▶ _Problem to work on_: What is needed is every line, exactly as given, from the line containing "This screenshot has width=437, height=342." through the end of the data below.

▶ _Records_:
──────────────────────────────

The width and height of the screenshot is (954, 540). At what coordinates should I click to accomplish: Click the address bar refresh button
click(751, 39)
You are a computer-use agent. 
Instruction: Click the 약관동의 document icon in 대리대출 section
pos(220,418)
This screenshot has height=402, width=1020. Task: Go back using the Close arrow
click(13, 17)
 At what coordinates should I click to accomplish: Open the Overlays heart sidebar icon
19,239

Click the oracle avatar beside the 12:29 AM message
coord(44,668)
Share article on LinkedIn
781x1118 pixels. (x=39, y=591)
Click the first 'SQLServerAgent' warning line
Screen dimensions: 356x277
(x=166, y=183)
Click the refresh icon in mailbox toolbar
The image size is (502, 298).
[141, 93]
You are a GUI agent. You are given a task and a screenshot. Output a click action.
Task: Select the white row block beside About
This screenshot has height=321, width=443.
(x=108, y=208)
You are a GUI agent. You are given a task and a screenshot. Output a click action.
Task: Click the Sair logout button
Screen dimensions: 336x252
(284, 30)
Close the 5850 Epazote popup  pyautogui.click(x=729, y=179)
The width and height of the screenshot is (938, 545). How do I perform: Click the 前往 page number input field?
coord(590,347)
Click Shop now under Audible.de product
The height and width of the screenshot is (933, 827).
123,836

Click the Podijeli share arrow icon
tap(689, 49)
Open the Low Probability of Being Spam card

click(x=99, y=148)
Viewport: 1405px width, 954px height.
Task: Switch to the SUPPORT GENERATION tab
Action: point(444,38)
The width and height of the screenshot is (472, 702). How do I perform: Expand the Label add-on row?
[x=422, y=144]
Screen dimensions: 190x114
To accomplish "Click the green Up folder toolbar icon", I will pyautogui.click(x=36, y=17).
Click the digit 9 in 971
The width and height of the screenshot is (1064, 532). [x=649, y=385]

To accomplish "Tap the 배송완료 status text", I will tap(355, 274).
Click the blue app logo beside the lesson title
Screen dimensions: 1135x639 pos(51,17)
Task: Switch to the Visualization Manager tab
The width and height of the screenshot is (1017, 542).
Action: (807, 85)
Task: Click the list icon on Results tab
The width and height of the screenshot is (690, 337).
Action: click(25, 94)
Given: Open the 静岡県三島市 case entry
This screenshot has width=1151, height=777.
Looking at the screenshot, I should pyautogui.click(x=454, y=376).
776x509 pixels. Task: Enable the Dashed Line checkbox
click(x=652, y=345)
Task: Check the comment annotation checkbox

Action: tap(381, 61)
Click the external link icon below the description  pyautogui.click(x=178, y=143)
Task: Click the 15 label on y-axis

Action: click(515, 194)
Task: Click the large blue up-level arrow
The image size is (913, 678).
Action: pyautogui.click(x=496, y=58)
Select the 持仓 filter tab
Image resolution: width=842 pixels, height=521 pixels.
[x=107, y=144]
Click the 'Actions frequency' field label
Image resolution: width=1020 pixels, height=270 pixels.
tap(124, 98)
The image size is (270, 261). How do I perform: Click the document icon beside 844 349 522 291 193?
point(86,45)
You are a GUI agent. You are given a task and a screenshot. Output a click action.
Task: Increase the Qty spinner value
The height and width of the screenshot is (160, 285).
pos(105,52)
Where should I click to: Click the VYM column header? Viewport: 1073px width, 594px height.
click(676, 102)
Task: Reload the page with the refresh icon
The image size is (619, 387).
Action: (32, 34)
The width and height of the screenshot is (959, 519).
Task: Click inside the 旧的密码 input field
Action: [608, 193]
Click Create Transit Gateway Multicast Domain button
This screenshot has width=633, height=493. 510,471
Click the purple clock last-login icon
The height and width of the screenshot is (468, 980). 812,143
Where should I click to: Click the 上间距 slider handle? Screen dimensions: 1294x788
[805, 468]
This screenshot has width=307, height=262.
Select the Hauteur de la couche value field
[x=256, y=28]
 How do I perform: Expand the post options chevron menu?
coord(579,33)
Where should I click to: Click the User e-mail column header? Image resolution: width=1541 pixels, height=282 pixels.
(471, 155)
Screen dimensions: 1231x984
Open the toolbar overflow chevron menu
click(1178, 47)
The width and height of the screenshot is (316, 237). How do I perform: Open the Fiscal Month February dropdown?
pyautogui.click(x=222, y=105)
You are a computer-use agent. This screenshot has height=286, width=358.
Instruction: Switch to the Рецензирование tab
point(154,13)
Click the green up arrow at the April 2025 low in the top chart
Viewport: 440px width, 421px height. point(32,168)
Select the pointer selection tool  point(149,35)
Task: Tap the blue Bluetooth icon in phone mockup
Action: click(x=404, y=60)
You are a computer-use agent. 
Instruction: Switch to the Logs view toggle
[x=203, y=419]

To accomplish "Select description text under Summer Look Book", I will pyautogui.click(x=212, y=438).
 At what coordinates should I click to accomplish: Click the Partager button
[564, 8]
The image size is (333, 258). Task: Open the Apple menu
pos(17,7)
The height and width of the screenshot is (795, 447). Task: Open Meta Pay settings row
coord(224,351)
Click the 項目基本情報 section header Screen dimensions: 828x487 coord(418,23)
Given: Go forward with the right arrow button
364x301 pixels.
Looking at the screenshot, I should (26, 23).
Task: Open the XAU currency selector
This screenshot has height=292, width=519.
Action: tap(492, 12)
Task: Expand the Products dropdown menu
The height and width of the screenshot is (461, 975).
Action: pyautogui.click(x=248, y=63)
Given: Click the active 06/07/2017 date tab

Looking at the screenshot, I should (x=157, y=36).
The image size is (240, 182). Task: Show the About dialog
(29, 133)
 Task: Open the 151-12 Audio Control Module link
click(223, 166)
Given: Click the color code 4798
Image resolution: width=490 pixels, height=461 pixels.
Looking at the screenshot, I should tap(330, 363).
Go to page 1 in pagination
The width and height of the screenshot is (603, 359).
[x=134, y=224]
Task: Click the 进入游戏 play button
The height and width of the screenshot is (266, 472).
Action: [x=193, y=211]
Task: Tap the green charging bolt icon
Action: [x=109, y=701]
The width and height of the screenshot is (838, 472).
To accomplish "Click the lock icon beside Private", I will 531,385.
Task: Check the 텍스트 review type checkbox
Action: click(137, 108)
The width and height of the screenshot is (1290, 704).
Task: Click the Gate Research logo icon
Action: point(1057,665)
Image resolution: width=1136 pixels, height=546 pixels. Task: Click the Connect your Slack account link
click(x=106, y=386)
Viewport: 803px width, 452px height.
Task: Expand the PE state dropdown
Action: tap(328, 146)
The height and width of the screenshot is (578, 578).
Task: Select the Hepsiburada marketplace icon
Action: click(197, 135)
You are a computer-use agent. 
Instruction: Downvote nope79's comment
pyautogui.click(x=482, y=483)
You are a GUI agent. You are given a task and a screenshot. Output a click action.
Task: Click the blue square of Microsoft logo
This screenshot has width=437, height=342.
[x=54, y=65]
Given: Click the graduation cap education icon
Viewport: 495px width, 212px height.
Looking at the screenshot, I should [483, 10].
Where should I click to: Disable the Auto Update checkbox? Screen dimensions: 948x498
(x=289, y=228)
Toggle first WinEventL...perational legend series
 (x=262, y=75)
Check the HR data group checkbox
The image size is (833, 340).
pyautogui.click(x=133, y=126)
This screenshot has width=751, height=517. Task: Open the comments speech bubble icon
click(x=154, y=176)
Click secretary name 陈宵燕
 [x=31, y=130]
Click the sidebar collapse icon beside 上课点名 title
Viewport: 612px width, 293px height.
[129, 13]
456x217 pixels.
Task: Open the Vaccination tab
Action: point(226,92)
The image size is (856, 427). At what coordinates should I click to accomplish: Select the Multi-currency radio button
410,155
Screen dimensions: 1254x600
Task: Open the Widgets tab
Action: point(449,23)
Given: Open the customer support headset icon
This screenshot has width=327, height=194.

──────────────────────────────

▶ _Exercise response_:
This screenshot has width=437, height=342.
[x=54, y=65]
Given: Click the graduation cap education icon
Viewport: 495px width, 212px height.
Looking at the screenshot, I should [483, 10].
Where should I click to: Disable the Auto Update checkbox? Screen dimensions: 948x498
(x=289, y=228)
Toggle first WinEventL...perational legend series
 (x=262, y=75)
Check the HR data group checkbox
The image size is (833, 340).
pyautogui.click(x=133, y=126)
This screenshot has width=751, height=517. Task: Open the comments speech bubble icon
click(x=154, y=176)
Click secretary name 陈宵燕
 [x=31, y=130]
Click the sidebar collapse icon beside 上课点名 title
Viewport: 612px width, 293px height.
[129, 13]
456x217 pixels.
Task: Open the Vaccination tab
Action: point(226,92)
The image size is (856, 427). At what coordinates should I click to accomplish: Select the Multi-currency radio button
410,155
Screen dimensions: 1254x600
Task: Open the Widgets tab
Action: point(449,23)
Given: Open the customer support headset icon
This screenshot has width=327, height=194.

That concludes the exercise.